» Selected text
1. Developing a web-administered Event History Calendar: Lessons learned from user-testing
Mr Matt Brown (Centre for Longitudinal Studies - UCL Institute of Education)
Ms Joanna Dardenne (NatCen Social Research)

Previous evidence suggests that the use of Event History Calendars (EHCs) in surveys can increase the quality of reporting of events. However, little information has been published to date regarding the effectiveness of EHCs in a web-based context. This paper will describe the development and testing of an EHC designed for the 8th wave of Next Steps, a longitudinal cohort study whose members are now 25 years of age. Eye-tracking and cognitive interviewing methods were used to explore how respondents interacted with the EHC. The findings will be discussed alongside design implications for future web-based EHCs.

2. New generation of online questionnaires?
Dr Melanie Revilla (RECSM-UPF)
Mr Carlos Ochoa (Netquest)
Mr Albert Turbina (Netquest)

Kapelner and Chandler (2010) proposed a new way of presenting the online questionnaires (called “Kapcha”) to “draw additional attention to the instructions and answer choices by “fading-in” the survey’s words”. Going further into this direction, we developed two new forms of questionnaires: one similar to the Kapcha, the second in which the text appears on the webpage by block. In both, at the beginning, a set of reading tests are shown to find the most suited speed for each individual. Answering becomes more natural for the respondent, keeping his focus just on the next task to be done.

3. New Rating Scale Designs Using Dynamic Drag-and-Drop
Ms Tanja Kunz (Darmstadt University of Technology)

In Web surveys, new rating scale designs are available besides grid questions using conventional radio buttons. In this study, two drag-and-drop rating scales are tested that aim at encouraging respondents’ thorough processing in terms of careful consideration of the content of respective items and repeated verification of the meaning of response options. In fact, findings revealed respondents’ reduced susceptibility to certain satisficing behaviors frequently accompanied by rating scales. However, both scales entail higher respondent burden as indicated by more missing data and longer response times. Therefore, the use of drag-and-drop scales needs to be carefully assessed.

» Provided material

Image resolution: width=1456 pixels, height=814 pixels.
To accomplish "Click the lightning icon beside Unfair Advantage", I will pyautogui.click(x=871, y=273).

» Exercise set
A) According to the survey-design abstracts, how old are the members of the Next Steps cohort now?
B) Repeat everything from "Mr Albert Turbina" down to "University of Technology)" in the survey-design abstracts.

» Answer set
A) They are 25 years of age.

B)
Mr Albert Turbina (Netquest)

Kapelner and Chandler (2010) proposed a new way of presenting the online questionnaires (called “Kapcha”) to “draw additional attention to the instructions and answer choices by “fading-in” the survey’s words”. Going further into this direction, we developed two new forms of questionnaires: one similar to the Kapcha, the second in which the text appears on the webpage by block. In both, at the beginning, a set of reading tests are shown to find the most suited speed for each individual. Answering becomes more natural for the respondent, keeping his focus just on the next task to be done.

3. New Rating Scale Designs Using Dynamic Drag-and-Drop
Ms Tanja Kunz (Darmstadt University of Technology)